— Start —
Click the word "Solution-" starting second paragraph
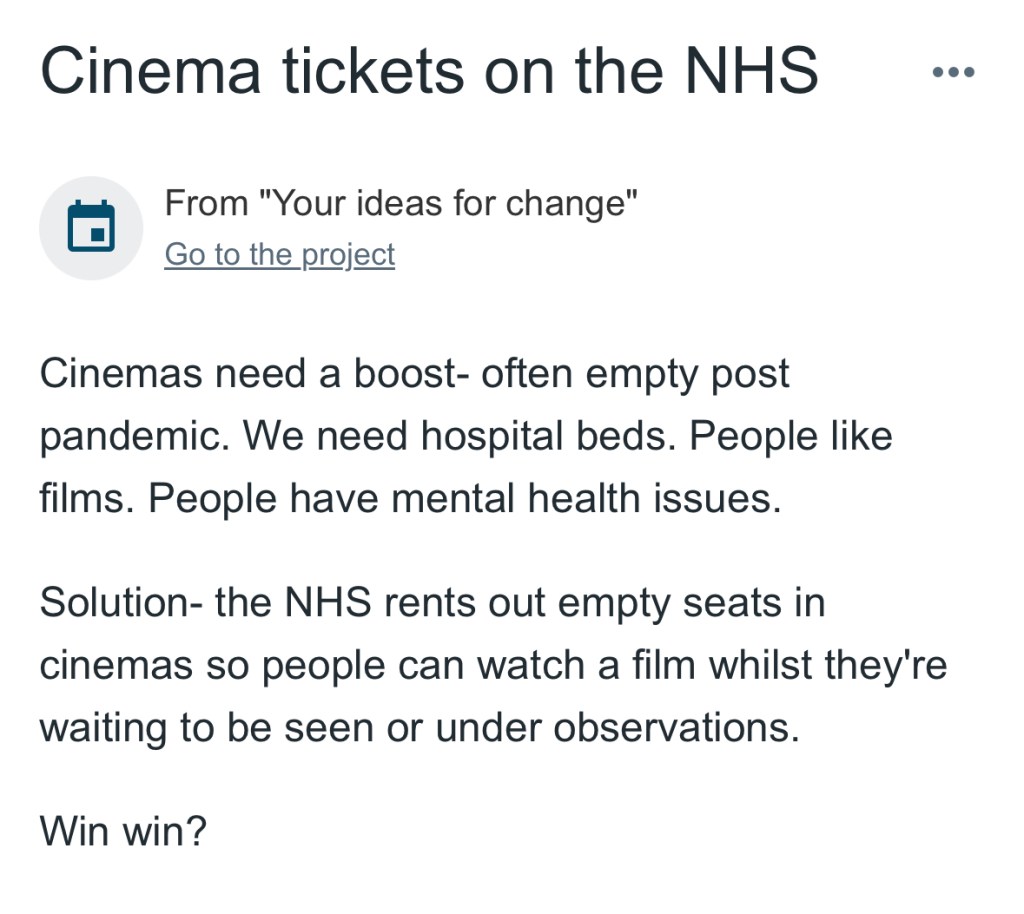Viewport: 1024px width, 914px height. coord(119,603)
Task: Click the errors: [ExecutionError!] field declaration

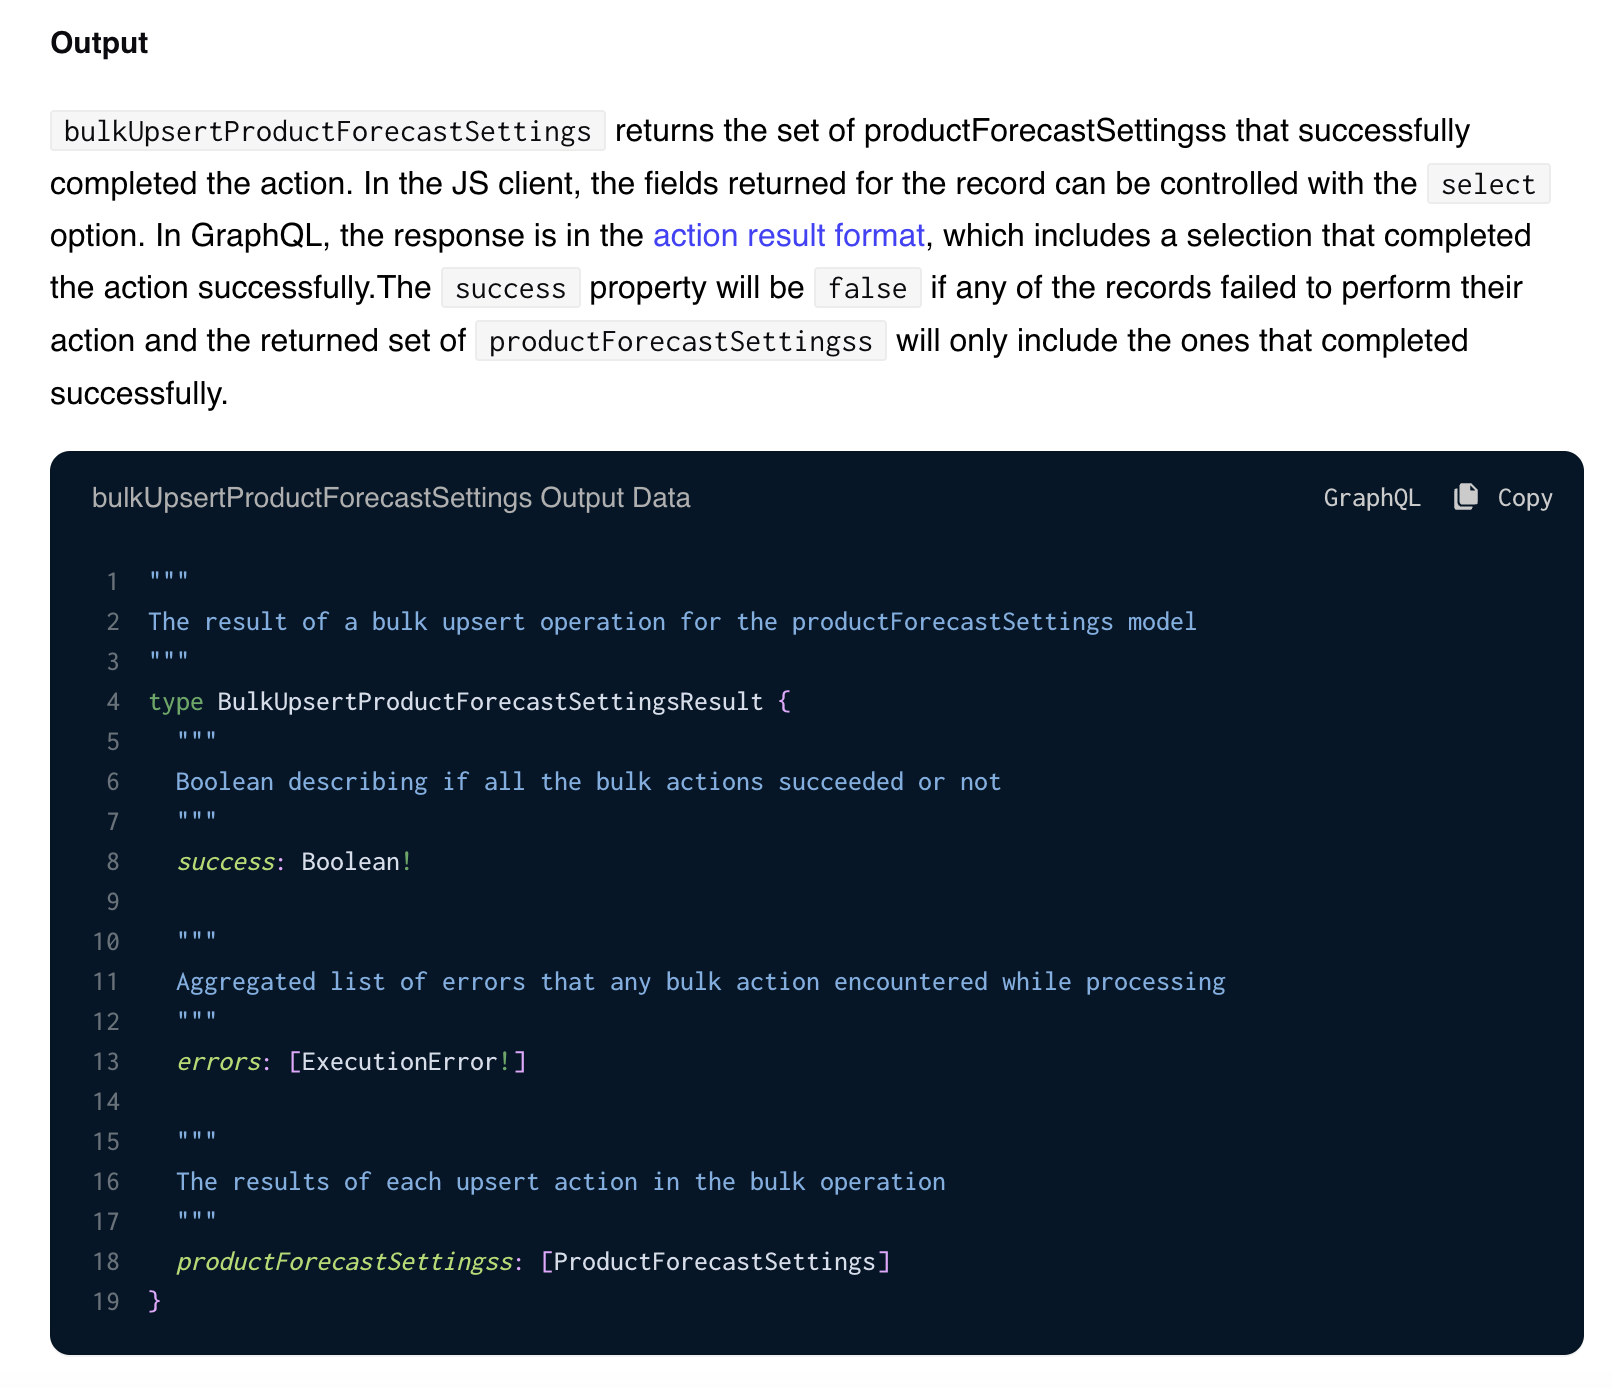Action: (x=351, y=1061)

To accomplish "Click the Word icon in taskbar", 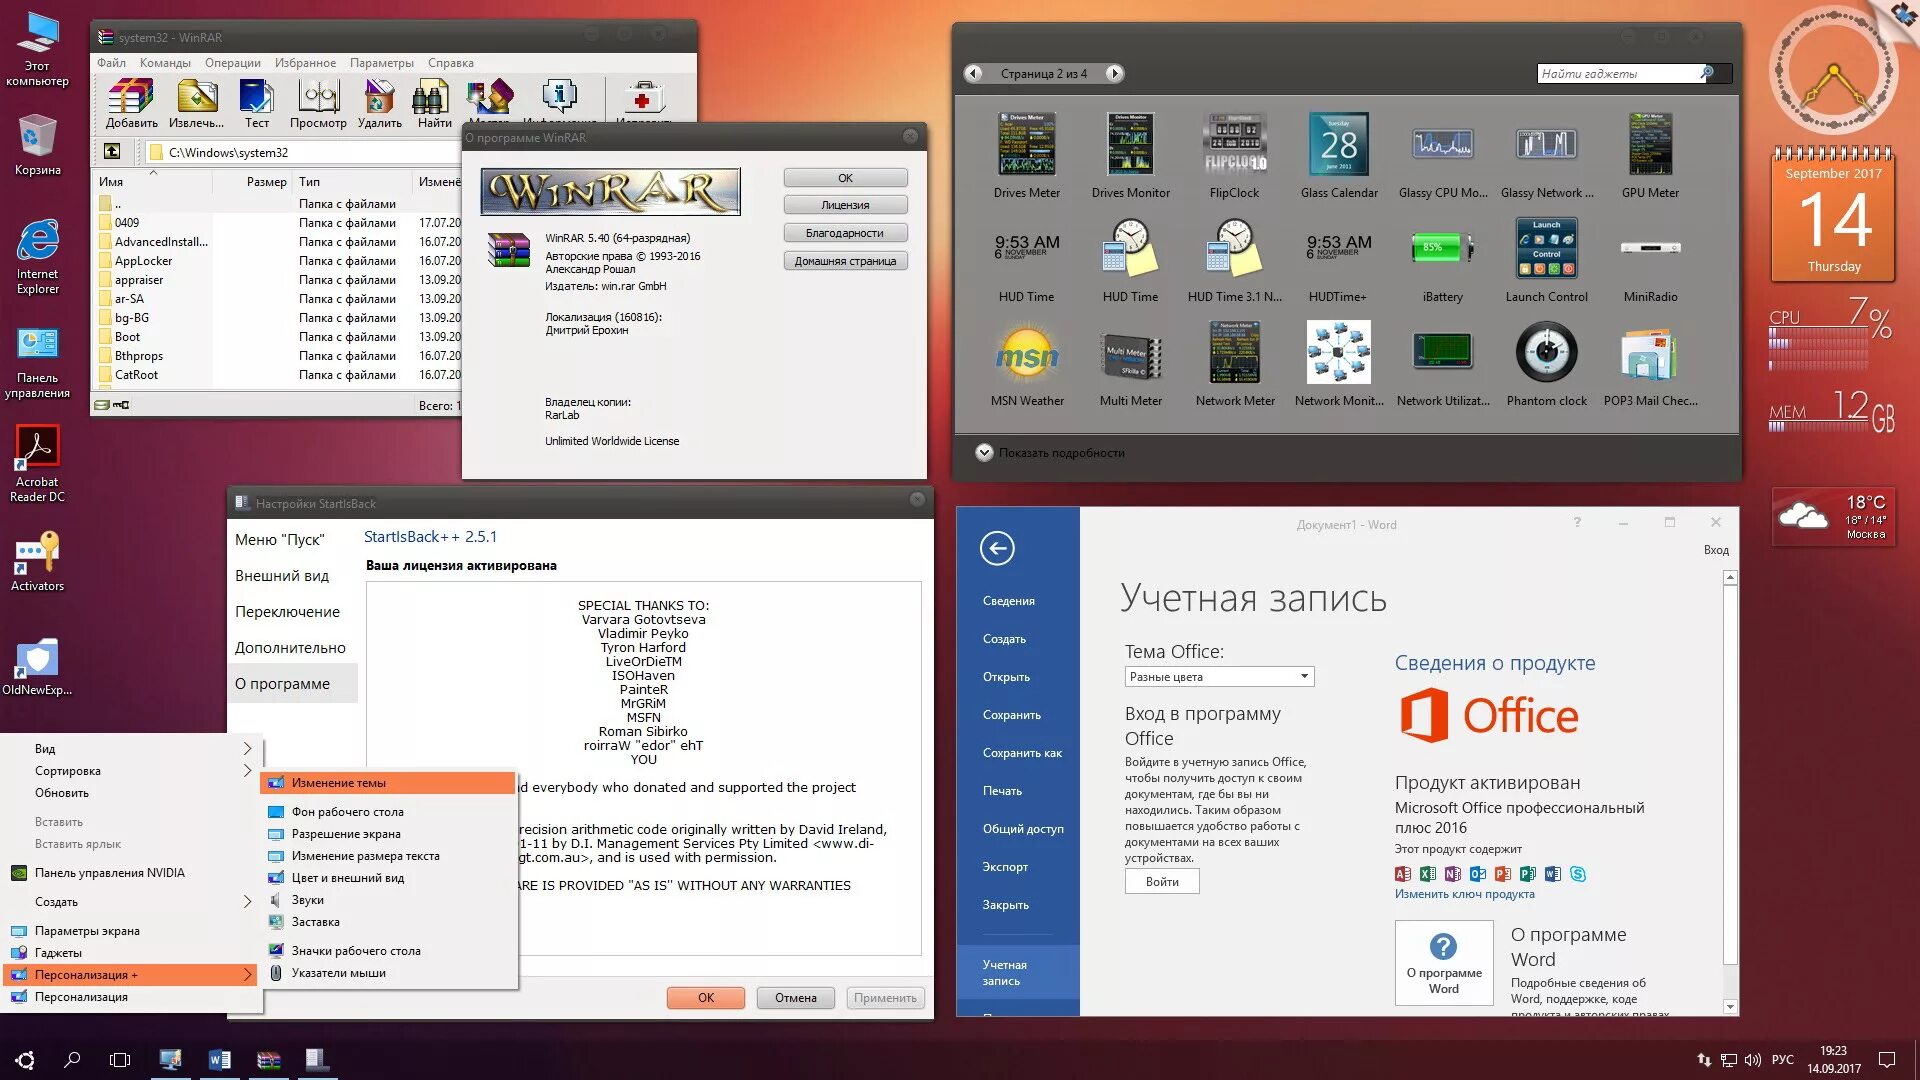I will [x=219, y=1059].
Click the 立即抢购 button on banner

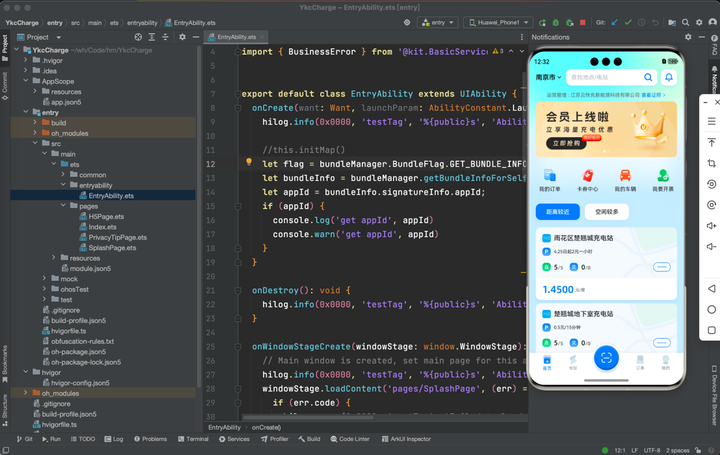pos(566,143)
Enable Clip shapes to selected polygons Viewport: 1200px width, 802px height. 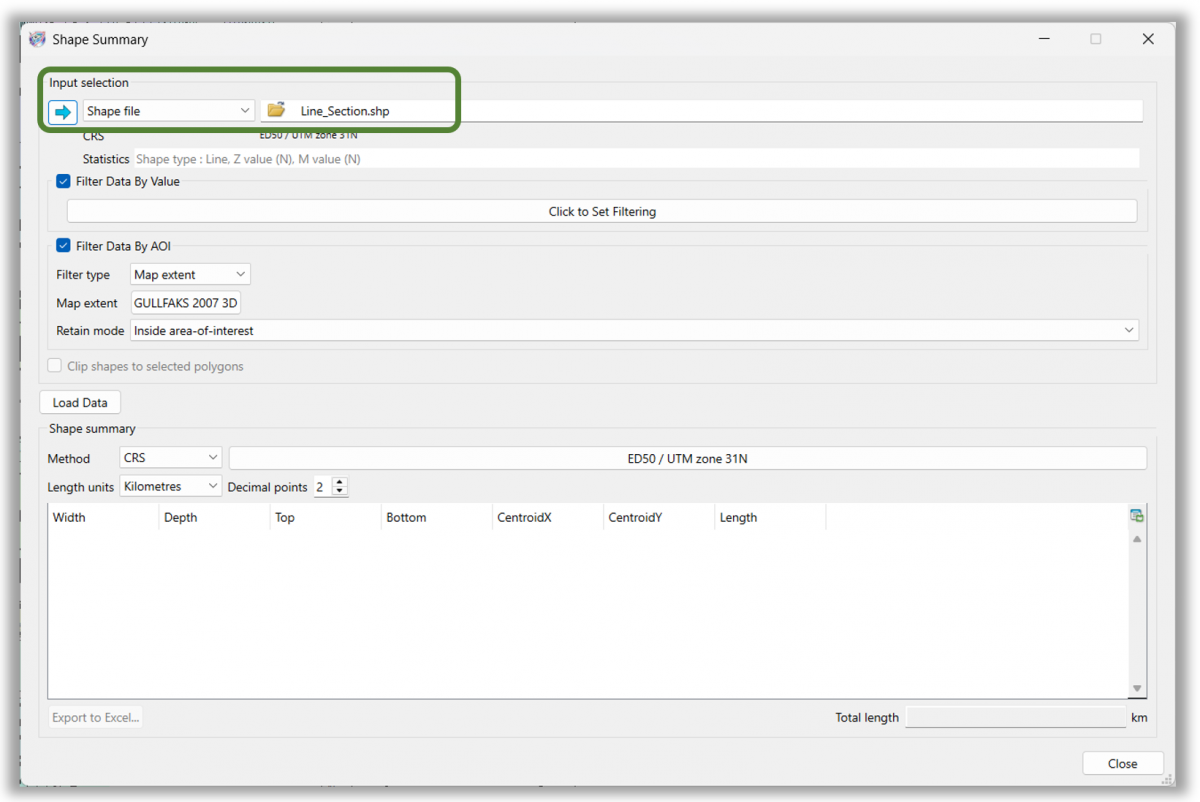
— End —
## YOUR OBJECTIVE
Rewrite the entries from the line with "Click the 立即抢购 button on banner" up to and including the last line of the entries, requests included, and multiply every coordinate in the answers by 1.95, rounding to whole numbers with halves rounded up. Leave the pictures out.

## CORRECT ANSWER
Click the 立即抢购 button on banner

pos(1104,279)
Enable Clip shapes to selected polygons Viewport: 1200px width, 802px height. 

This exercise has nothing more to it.